Wednesday, November 1, 2017

Speaking of Sports

First of November, Twenty-Seventeen. Eleven One, ah yes. The cold brings out the competitor in all of us. Just ask the white tail deer as the peak of rut coincides with the transition from archery to firearm hunting seasons. Or the mallards as they fight for the last spot of open water on an icy pond.

The start of this month also marks the perfect confluence of professional sports. The World Series is reaching it's zenith. Football is steaming along, albeit through rolling waters. Basketball has gotten it's feet wet. And, on a binary sports planet somewhere in the universe, it is hockey season.

My nephew, Charlie, would be a 9th grader this year.
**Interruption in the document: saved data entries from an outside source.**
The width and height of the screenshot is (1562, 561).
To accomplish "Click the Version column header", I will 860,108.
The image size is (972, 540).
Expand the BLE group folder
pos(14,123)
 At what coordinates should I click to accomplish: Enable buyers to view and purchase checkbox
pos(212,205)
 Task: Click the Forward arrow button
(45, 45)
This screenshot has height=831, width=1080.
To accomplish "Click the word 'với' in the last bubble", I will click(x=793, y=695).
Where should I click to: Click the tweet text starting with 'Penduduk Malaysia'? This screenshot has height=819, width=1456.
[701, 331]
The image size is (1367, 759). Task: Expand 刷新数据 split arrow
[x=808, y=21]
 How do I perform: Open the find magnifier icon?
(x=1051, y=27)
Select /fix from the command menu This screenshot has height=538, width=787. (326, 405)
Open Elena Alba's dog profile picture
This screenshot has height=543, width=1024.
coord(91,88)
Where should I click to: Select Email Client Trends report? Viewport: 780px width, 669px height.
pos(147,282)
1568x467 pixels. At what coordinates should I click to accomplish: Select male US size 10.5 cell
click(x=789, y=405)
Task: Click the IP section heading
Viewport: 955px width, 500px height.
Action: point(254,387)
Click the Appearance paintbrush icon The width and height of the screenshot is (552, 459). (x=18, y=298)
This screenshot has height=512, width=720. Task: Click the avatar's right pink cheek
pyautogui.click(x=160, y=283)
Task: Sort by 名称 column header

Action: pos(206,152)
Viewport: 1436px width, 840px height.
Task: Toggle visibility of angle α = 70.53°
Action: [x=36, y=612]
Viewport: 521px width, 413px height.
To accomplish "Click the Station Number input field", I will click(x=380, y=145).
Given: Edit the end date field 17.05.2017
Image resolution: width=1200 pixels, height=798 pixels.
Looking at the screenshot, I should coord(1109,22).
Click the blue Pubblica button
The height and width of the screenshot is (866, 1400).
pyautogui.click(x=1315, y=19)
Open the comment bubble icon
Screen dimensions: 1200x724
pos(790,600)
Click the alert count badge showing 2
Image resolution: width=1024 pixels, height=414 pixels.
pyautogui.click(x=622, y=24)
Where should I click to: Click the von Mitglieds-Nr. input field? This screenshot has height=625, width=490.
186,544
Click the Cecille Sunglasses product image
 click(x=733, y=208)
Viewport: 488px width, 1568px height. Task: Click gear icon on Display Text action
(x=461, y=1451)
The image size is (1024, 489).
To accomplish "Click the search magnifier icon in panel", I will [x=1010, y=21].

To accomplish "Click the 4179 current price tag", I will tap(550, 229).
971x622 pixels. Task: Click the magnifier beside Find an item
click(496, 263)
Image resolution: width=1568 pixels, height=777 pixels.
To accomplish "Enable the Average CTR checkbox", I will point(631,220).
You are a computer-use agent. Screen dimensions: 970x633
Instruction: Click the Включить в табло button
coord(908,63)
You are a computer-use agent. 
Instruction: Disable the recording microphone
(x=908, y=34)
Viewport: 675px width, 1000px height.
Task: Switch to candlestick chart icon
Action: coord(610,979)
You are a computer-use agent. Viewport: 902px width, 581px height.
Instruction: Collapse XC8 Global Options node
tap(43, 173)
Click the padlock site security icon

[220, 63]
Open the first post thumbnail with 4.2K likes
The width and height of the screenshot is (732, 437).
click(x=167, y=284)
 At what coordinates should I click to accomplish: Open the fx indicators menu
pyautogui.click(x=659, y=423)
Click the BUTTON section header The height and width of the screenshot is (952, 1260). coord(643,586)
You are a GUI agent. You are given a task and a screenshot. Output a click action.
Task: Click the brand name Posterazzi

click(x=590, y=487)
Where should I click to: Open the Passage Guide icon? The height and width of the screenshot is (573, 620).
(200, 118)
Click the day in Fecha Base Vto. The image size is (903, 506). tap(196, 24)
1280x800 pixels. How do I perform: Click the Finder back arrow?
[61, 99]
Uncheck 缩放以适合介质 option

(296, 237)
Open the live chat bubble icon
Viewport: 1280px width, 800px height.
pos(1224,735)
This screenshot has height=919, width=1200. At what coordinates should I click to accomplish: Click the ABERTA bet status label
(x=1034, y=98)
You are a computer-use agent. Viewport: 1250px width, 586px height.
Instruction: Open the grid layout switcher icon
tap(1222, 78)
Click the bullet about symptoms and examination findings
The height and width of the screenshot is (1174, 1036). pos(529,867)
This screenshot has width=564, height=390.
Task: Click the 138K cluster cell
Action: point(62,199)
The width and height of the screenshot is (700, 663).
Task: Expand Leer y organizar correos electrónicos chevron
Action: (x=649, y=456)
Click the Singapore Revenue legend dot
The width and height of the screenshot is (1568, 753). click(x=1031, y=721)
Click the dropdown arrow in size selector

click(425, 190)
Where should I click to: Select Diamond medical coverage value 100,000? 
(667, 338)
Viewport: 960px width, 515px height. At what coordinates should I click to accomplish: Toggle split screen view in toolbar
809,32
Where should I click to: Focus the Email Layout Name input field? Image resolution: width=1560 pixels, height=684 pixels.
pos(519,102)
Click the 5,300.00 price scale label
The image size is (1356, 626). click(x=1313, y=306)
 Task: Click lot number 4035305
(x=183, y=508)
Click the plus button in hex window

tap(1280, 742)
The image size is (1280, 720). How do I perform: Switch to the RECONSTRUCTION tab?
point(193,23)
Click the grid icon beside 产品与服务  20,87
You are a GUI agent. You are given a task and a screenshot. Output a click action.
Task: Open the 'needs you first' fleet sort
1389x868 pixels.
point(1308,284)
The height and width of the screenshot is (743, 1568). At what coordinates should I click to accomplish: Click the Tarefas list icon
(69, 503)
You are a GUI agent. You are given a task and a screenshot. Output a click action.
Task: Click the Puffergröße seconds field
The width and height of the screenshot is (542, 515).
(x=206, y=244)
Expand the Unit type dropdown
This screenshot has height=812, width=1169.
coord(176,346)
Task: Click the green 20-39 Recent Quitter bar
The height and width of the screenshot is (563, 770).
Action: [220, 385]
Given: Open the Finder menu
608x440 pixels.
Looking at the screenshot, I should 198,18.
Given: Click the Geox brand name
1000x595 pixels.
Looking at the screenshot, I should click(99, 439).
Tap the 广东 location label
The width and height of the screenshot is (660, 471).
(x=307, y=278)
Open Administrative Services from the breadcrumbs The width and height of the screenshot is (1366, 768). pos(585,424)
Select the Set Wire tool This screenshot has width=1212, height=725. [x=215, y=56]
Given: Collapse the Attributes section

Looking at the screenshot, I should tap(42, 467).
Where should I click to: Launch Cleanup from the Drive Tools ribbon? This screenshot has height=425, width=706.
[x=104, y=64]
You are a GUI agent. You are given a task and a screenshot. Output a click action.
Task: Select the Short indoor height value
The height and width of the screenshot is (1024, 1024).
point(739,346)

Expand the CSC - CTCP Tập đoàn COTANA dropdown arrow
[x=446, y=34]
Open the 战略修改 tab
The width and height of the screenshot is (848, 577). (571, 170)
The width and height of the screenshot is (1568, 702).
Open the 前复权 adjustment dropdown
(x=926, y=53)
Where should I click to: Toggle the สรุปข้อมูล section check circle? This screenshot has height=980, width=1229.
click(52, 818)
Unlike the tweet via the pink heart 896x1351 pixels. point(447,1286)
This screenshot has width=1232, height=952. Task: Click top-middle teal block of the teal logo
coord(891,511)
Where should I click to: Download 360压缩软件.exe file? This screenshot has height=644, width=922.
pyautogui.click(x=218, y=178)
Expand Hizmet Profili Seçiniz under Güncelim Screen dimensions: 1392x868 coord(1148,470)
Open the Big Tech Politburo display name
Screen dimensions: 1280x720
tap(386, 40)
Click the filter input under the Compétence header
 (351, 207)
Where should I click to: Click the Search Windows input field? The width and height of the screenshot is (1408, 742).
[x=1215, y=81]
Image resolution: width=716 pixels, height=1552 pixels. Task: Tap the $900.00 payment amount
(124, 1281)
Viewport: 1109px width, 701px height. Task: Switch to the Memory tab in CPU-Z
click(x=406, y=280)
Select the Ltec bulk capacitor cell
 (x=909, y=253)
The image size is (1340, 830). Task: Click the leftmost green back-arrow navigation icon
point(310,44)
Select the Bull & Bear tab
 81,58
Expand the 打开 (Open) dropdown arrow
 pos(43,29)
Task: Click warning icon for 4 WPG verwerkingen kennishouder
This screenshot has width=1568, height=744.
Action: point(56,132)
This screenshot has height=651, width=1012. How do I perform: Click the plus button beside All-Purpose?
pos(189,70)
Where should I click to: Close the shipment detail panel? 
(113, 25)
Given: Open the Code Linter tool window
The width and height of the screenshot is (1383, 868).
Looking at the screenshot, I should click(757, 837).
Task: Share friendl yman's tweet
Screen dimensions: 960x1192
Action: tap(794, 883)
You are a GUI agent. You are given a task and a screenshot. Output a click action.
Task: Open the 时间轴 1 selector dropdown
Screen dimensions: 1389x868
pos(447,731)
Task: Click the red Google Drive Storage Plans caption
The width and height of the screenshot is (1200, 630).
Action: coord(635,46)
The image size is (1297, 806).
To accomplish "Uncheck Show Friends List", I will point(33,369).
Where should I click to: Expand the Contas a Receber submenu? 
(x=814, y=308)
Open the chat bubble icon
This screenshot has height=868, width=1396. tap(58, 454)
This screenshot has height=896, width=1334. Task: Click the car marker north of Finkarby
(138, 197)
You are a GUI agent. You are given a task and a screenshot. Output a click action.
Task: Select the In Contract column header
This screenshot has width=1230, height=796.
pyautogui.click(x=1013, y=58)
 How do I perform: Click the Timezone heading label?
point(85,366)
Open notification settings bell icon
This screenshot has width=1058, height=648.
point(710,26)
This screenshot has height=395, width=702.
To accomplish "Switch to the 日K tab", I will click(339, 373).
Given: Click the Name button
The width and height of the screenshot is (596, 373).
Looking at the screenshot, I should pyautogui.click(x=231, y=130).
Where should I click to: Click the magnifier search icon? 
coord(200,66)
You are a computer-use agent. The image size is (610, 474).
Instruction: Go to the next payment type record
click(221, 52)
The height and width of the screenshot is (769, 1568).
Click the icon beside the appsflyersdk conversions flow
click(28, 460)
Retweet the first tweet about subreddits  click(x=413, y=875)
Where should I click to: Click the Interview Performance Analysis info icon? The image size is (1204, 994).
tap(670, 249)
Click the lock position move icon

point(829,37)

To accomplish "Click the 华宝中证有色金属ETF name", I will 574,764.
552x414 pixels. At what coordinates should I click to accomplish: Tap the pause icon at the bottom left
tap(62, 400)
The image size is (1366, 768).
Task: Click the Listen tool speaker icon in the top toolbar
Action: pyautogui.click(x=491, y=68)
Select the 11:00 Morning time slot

High school...That's hard to fathom. Even though he would be bigger, like these neighborhood kids have gotten, a freshman is truly a small fry in the world.

But my first year at venerable Loy Norrix High School (Go, Knights!), I thought I was the toughest thing standing upright. That is how the kid would feel now if he could only be among us... It's hard to reconcile, both in the Now and in the Then, the way a 9th grader feels as opposed to what a 9th grader is.

I can't see myself ever having thought about it that way under any better circumstances. But that is how it would be for him, the way it is for everyone else.

By that age, I had played Little League baseball and was in a bowling league. I couldn't ice skate, but we played full contact street hockey in the winter in my neighborhood, every bit as brutal as the tackle football games we engaged in, and way more so than Gorilla Basketball in the driveway.

So we were sporty kids, sure, a whole neighborhood full of us. A generation later, Charlie was no different. He was a participant in hometown hero Derek Jeter's baseball camp in his last two years of life. He, too, had a bowling trophy, and a golf trophy to boot. He played soccer. He was trained in judo. He scored touchdowns.

Many people will tell you that the first twelve years are the best ones, anyway. After that, you have to start dealing with your looks, your clothes, acne, the school dance. Through all of that you have to focus on grades, and exams, so you can get to college. Then it becomes about money - a job, taxes - so you can get a car - insurance, registration - and on you tumble down the road. Until you don't.

Or until one day, you look up, and you're singing Amazing Grace at your 12-year old nephew's funeral. And helping your sister survive an awful despair against which all are powerless when it finally gets to them (then on they tumble, too).

Some things, you can't outscore, or outrun, or hide from in the woods. Some things, even this time of year, you can't fight back.

pH 11.o1.17

***

Thursday, October 26, 2017

Hollows Eve


What's to - hang on. (Hey, what's today's date, is this the 26th? Hah? Technically, the 27th... Okay, great.)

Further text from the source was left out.